Task item: Please repeat the lines below exactly. Begin with the line containing "Instruction: Like Rachel's original comment" and go on through the line containing "Given: Go to the Enterprise page".

Collected data:

════════

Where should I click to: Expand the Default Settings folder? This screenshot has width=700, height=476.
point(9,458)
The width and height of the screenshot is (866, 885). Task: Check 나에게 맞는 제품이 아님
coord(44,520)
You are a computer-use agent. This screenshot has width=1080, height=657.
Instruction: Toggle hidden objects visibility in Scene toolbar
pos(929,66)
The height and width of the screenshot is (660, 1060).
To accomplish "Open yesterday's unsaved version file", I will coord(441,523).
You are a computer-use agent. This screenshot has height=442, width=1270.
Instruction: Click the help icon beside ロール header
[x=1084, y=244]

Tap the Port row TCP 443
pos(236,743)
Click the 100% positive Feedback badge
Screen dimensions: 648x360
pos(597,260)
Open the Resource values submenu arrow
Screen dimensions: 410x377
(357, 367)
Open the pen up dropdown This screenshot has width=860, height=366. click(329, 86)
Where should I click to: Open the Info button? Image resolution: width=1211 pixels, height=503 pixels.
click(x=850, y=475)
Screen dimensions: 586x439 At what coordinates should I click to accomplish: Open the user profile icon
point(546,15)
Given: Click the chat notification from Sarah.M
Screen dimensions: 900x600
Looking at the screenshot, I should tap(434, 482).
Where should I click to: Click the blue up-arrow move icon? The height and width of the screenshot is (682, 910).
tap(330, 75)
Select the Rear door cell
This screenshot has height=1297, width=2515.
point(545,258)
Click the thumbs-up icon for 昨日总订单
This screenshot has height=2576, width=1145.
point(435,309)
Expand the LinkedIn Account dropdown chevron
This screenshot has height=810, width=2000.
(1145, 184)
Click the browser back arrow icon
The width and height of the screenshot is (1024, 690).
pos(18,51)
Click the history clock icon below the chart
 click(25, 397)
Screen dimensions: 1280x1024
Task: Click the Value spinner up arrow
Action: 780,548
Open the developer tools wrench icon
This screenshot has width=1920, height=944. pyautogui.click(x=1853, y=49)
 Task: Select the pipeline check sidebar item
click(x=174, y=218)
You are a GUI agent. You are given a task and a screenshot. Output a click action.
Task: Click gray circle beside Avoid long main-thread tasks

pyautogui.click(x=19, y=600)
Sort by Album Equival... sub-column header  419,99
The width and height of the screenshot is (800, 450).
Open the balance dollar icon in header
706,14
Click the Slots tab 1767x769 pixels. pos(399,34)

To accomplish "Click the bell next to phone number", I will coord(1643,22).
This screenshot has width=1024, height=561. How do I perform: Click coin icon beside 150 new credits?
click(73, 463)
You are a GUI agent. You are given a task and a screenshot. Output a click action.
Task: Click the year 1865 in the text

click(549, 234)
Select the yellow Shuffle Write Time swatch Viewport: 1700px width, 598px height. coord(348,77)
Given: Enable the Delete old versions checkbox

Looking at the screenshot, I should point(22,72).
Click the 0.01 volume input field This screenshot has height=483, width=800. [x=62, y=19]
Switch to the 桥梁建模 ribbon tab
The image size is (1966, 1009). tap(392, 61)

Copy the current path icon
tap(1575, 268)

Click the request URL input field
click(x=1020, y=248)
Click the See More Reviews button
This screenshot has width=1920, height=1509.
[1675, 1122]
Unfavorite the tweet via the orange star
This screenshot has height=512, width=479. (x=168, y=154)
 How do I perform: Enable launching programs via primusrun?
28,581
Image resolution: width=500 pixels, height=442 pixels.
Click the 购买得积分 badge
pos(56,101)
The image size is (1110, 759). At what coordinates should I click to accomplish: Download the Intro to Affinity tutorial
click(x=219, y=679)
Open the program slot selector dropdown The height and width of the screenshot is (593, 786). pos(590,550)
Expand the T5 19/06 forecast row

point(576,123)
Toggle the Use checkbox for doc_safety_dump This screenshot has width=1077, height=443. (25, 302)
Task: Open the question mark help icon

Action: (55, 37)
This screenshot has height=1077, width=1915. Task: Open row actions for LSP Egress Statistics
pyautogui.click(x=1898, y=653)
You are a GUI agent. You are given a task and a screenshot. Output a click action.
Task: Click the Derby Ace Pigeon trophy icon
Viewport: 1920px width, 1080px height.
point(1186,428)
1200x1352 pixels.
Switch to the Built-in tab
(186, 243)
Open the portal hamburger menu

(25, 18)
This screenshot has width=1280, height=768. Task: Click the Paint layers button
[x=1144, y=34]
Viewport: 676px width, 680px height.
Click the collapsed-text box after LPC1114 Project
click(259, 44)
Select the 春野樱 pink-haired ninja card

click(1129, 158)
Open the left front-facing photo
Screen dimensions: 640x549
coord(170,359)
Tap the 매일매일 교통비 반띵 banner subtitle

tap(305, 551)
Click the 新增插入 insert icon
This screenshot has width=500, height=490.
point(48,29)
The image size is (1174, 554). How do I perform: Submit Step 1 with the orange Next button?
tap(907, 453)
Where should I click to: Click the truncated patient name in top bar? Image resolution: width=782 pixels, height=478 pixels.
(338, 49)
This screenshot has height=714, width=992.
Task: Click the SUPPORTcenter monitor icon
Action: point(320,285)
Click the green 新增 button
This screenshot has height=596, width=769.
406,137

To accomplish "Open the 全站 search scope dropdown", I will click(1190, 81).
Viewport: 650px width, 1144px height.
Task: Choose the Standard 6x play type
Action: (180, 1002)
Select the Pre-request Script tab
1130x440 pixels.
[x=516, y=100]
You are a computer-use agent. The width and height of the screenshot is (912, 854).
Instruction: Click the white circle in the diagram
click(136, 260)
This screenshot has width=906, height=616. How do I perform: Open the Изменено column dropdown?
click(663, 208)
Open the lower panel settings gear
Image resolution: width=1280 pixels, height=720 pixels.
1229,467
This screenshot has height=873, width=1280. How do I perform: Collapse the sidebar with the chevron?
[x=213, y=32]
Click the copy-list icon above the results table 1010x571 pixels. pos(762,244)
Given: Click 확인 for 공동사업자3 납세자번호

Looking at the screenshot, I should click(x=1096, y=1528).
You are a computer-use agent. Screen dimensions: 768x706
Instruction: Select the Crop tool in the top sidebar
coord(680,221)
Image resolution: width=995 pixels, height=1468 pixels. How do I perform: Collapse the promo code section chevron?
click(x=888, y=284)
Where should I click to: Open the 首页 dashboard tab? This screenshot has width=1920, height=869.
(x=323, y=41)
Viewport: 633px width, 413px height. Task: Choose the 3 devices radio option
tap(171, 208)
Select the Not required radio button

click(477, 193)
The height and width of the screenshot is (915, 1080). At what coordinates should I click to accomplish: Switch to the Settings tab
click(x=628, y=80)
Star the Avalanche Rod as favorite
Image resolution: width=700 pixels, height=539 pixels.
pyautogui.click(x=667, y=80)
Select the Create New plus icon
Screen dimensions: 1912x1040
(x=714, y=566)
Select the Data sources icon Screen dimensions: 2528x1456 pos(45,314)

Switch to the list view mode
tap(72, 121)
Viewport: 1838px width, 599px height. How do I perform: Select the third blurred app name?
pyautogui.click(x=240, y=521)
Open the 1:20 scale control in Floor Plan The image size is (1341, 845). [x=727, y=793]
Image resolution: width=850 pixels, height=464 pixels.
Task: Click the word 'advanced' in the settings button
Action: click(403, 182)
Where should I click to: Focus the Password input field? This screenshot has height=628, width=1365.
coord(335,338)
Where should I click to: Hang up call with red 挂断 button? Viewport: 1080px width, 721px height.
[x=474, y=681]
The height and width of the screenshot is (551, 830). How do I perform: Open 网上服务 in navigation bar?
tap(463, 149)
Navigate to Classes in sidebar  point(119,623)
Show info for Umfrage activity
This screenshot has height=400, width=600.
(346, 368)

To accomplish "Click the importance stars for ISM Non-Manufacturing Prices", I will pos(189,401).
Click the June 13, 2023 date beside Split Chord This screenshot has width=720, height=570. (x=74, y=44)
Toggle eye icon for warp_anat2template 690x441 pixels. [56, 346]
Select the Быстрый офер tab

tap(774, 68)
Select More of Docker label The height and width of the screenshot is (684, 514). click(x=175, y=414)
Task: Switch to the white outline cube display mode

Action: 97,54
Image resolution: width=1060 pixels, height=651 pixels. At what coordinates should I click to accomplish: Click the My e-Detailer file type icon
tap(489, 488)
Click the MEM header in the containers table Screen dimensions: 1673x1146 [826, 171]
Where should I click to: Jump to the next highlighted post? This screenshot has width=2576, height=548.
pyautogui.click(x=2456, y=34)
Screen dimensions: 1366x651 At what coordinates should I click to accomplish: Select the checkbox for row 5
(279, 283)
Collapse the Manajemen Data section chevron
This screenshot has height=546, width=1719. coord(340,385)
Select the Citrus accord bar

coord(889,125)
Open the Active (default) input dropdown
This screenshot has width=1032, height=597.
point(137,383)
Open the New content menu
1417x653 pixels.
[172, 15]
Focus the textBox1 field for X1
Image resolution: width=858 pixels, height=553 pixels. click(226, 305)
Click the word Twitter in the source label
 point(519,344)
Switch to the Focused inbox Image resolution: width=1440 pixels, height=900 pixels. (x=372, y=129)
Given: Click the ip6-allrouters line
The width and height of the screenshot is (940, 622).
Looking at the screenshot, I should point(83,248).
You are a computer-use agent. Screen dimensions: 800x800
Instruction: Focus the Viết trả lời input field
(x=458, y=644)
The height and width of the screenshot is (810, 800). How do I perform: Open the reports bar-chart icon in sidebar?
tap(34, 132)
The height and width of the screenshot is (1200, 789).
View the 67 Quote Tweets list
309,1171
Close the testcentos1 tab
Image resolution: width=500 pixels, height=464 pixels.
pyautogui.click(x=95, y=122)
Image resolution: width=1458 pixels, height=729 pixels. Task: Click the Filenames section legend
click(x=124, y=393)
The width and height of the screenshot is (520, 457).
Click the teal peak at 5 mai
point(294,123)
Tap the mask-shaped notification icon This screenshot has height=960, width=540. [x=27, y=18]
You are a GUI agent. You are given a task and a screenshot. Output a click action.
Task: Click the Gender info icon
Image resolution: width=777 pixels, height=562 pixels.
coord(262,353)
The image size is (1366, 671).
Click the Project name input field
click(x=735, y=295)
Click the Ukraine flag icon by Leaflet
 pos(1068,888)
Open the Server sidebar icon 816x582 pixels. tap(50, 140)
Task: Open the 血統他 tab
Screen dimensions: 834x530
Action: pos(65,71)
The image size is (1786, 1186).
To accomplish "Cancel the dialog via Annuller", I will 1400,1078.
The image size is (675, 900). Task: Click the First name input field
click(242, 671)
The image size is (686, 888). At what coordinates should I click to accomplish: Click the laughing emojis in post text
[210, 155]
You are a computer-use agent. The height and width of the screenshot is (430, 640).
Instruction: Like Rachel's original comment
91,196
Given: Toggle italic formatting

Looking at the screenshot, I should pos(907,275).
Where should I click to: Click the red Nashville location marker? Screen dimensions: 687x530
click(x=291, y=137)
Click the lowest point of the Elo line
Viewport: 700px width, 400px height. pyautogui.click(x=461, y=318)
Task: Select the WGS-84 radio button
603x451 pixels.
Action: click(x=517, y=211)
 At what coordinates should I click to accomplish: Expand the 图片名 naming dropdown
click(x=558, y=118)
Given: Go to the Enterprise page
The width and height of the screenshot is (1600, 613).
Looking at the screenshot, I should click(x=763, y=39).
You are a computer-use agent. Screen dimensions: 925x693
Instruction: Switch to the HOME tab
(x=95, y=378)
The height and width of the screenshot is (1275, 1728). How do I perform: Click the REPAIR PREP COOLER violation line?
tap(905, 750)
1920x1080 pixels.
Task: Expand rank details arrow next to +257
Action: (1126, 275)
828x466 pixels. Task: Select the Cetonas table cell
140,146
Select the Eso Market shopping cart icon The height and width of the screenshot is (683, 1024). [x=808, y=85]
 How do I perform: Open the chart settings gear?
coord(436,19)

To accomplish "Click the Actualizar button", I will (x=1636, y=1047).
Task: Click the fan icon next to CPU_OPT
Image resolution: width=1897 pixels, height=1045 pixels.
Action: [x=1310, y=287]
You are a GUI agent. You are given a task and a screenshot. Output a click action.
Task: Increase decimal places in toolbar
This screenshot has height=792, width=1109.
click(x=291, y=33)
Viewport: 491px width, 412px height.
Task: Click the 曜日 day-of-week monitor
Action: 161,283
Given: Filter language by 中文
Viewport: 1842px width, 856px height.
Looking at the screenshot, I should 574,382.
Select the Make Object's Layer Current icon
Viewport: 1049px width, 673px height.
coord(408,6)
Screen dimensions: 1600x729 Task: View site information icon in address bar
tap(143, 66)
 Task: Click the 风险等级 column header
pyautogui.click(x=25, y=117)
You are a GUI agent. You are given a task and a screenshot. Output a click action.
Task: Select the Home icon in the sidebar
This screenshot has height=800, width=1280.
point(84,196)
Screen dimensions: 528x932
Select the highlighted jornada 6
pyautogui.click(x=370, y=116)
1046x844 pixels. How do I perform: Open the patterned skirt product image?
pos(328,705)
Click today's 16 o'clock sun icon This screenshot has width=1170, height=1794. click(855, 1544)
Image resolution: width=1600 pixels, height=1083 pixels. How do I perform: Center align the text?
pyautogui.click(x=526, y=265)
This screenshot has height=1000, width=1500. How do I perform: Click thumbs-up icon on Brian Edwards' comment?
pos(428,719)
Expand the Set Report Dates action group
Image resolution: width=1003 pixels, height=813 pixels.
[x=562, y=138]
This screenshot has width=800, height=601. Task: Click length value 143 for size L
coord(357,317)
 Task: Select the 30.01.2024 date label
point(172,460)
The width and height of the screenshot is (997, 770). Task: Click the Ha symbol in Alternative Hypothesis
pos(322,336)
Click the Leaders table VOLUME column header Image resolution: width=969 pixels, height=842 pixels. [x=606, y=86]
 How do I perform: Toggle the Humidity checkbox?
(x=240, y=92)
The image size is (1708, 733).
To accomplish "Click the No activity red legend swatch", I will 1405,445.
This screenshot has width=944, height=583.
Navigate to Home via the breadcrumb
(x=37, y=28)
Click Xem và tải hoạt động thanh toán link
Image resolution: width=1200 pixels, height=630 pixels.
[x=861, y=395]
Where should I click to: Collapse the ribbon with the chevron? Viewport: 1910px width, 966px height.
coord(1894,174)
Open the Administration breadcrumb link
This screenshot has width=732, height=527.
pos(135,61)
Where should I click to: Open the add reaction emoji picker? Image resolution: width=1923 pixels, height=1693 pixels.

════════

Written answer:
Instruction: Like Rachel's original comment
91,196
Given: Toggle italic formatting

Looking at the screenshot, I should pos(907,275).
Where should I click to: Click the red Nashville location marker? Screen dimensions: 687x530
click(x=291, y=137)
Click the lowest point of the Elo line
Viewport: 700px width, 400px height. pyautogui.click(x=461, y=318)
Task: Select the WGS-84 radio button
603x451 pixels.
Action: click(x=517, y=211)
 At what coordinates should I click to accomplish: Expand the 图片名 naming dropdown
click(x=558, y=118)
Given: Go to the Enterprise page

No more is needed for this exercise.